The most interesting commits are often the smallest. Case in point: Hermes’s fix for the copy button tooltip in the desktop app.
The commit: fix(desktop): add tooltip and fix scrollbar overlap on tool output copy button.
Yes, it’s a tooltip fix. But it reveals something important about how Hermes thinks about agent output.
The Problem
When Hermes displays tool output in the desktop app, there’s a copy button that lets you grab the output to clipboard. Two issues:
- No tooltip — new users had to guess what the button did
- Scrollbar overlap — the copy button overlapped with the scrollbar, making it hard to click
Both are small UX issues. Both are the kind of thing you can ship with and call “good enough.” Hermes fixed both.
Why This Matters
AI agents generate a lot of output. Tool calls produce JSON, code, logs, errors, and results. The way that output is presented — not just generated — determines whether the agent is useful or overwhelming.
Good UX in an AI agent means:
- Discoverability — can users find what they need? (tooltips help)
- Usability — can users act on what they see? (buttons that work matter)
- Clarity — is the output readable? (scrollbar overlap blocks clarity)
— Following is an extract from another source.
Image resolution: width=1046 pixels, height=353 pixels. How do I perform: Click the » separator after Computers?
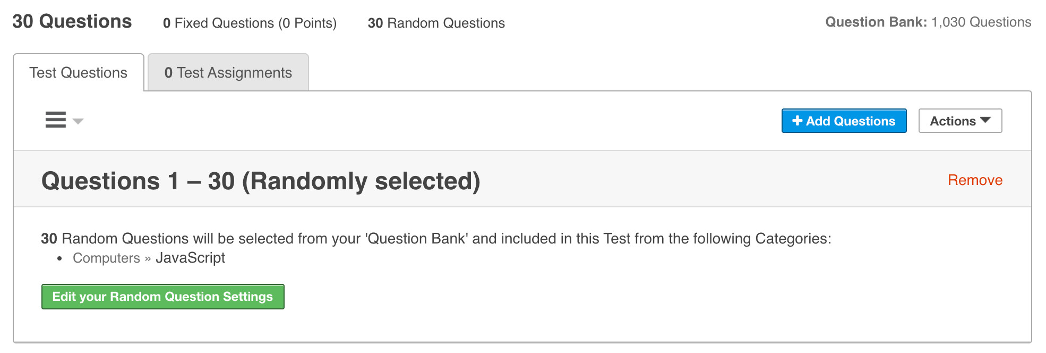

Most coding agents skip this. They dump raw text into a terminal and call it done. Hermes is investing in presentation because presentation determines comprehension.
The Bigger Picture
This commit is part of a pattern of UX investments in Hermes:
- Auto-scrolling tool windows
- Collapsible tool sequences
- Theme-aware output formatting
- Console dashboard with WebSocket streaming
Hermes isn’t just building agent capabilities — it’s building an interface that makes those capabilities accessible. The desktop team is iterating on presentation with the same intensity as the core agent team is iterating on features.
The tooltip fix is small. But the philosophy behind it — that agent output should be well-presented, not just present — is anything but.